• Home
  • Tags
  • RSS
  • About
  • simple email setup

    Timestamp:
    Tags: config debian

    I was unable to find a good place that describes how to create a simple self-hosted email setup. The most surprising discovery was, how much already works after:

    apt-get install postfix dovecot-imapd
    

    Right after having finished the installation I was able to receive email (but only in in /var/mail in mbox format) and send email (bot not from any other host). So while I expected a pretty complex setup, it turned out to boil down to just adjusting some configuration parameters.

    Postfix

    The two interesting files to configure postfix are /etc/postfix/main.cf and /etc/postfix/master.cf. A commented version of the former exists in /usr/share/postfix/main.cf.dist. Alternatively, there is the ~600k word strong man page postconf(5). The latter file is documented in master(5).

    /etc/postfix/main.cf

    I changed the following in my main.cf

    @@ -37,3 +37,9 @@
     mailbox_size_limit = 0
     recipient_delimiter = +
     inet_interfaces = all
    +
    +home_mailbox = Mail/
    +smtpd_recipient_restrictions = permit_mynetworks reject_unauth_destination permit_sasl_authenticated
    +smtpd_sasl_type = dovecot
    +smtpd_sasl_path = private/auth
    +smtp_helo_name = my.reverse.dns.name.com
    

    At this point, also make sure that the parameters smtpd_tls_cert_file and smtpd_tls_key_file point to the right certificate and private key file. So either change these values or replace the content of /etc/ssl/certs/ssl-cert-snakeoil.pem and /etc/ssl/private/ssl-cert-snakeoil.key.

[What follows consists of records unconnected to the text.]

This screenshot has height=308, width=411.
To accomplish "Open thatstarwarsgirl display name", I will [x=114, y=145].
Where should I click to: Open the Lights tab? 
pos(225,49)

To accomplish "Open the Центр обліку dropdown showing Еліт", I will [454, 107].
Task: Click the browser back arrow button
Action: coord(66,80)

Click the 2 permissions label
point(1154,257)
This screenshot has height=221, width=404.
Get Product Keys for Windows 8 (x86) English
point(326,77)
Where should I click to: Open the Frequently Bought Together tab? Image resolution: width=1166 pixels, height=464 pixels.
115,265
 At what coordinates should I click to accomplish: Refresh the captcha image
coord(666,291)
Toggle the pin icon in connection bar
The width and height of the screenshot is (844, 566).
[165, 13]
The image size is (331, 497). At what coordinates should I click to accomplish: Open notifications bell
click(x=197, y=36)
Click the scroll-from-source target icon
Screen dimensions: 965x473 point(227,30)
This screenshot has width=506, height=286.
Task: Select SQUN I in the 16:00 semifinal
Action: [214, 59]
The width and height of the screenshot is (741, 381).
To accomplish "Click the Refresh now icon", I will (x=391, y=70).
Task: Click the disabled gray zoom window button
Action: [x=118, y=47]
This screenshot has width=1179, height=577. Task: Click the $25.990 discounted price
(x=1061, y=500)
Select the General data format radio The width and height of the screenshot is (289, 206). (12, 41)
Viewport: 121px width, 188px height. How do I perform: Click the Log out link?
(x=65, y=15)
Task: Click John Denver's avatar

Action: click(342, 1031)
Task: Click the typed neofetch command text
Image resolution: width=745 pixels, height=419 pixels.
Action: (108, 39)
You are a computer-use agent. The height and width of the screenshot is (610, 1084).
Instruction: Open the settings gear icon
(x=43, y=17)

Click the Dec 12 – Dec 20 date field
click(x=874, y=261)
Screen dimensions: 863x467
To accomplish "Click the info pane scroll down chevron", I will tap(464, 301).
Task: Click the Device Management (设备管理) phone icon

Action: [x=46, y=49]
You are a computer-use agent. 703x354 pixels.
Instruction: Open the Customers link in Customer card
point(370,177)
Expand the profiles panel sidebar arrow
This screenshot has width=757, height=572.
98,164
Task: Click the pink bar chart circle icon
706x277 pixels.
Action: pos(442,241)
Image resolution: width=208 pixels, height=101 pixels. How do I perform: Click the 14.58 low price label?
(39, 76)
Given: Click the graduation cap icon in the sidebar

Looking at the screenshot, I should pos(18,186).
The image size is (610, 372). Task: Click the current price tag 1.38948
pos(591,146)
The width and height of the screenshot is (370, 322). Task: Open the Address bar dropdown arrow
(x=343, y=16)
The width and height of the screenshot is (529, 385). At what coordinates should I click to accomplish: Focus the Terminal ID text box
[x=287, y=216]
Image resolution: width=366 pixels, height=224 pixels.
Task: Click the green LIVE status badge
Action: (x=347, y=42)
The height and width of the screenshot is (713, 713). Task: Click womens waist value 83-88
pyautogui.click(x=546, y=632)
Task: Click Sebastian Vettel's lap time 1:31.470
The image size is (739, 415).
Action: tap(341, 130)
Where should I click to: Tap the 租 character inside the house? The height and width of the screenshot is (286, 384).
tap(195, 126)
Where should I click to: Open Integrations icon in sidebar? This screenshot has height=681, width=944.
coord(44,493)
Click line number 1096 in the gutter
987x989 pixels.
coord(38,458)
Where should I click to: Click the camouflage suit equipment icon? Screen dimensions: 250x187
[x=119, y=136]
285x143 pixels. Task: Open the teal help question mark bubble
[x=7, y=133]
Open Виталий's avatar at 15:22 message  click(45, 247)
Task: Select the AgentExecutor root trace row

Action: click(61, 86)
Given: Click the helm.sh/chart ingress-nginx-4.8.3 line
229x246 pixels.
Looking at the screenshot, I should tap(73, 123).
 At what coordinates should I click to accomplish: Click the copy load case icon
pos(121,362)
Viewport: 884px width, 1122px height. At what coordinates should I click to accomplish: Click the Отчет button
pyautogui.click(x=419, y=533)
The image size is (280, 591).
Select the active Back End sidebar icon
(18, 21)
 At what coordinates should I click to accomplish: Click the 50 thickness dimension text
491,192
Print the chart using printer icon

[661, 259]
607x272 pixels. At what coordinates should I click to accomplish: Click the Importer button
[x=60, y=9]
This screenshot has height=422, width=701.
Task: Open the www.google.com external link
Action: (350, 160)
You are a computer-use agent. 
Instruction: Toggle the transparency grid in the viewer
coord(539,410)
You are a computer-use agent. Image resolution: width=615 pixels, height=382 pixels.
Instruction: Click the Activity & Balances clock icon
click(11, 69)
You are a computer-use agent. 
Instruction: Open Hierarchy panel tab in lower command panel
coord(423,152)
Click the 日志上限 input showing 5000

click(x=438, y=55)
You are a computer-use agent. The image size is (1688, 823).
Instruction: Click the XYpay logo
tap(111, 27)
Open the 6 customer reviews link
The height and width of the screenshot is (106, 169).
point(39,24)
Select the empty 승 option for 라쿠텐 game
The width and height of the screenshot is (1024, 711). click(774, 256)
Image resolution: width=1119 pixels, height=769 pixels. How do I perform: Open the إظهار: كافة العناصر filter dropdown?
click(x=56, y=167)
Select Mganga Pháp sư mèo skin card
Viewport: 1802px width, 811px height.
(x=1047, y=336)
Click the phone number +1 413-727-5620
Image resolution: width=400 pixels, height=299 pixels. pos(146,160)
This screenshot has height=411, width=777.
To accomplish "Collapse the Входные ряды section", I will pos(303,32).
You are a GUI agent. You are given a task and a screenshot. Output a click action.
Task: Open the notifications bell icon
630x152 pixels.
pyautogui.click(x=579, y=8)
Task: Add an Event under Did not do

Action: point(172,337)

    The home_mailbox parameter sets the default path for incoming mail. Since there is no leading slash, this puts mail into $HOME/Mail for each user. The trailing slash is important as it specifies ``qmail-style delivery’’ which means maildir.

    The default of the smtpd_recipient_restrictions parameter is permit_mynetworks reject_unauth_destination so this just adds the permit_sasl_authenticated option. This is necessary to allow users to send email when they successfully verified their login through dovecot. The dovecot login verification is activated through the smtpd_sasl_type and smtpd_sasl_path parameters.

    I found it necessary to set the smtp_helo_name parameter to the reverse DNS of my server. This was necessary because many other email servers would only accept email from a server with a valid reverse DNS entry. My hosting provider charges USD 7.50 per month to change the default reverse DNS name, so the easy solution is, to instead just adjust the name announced in the SMTP helo.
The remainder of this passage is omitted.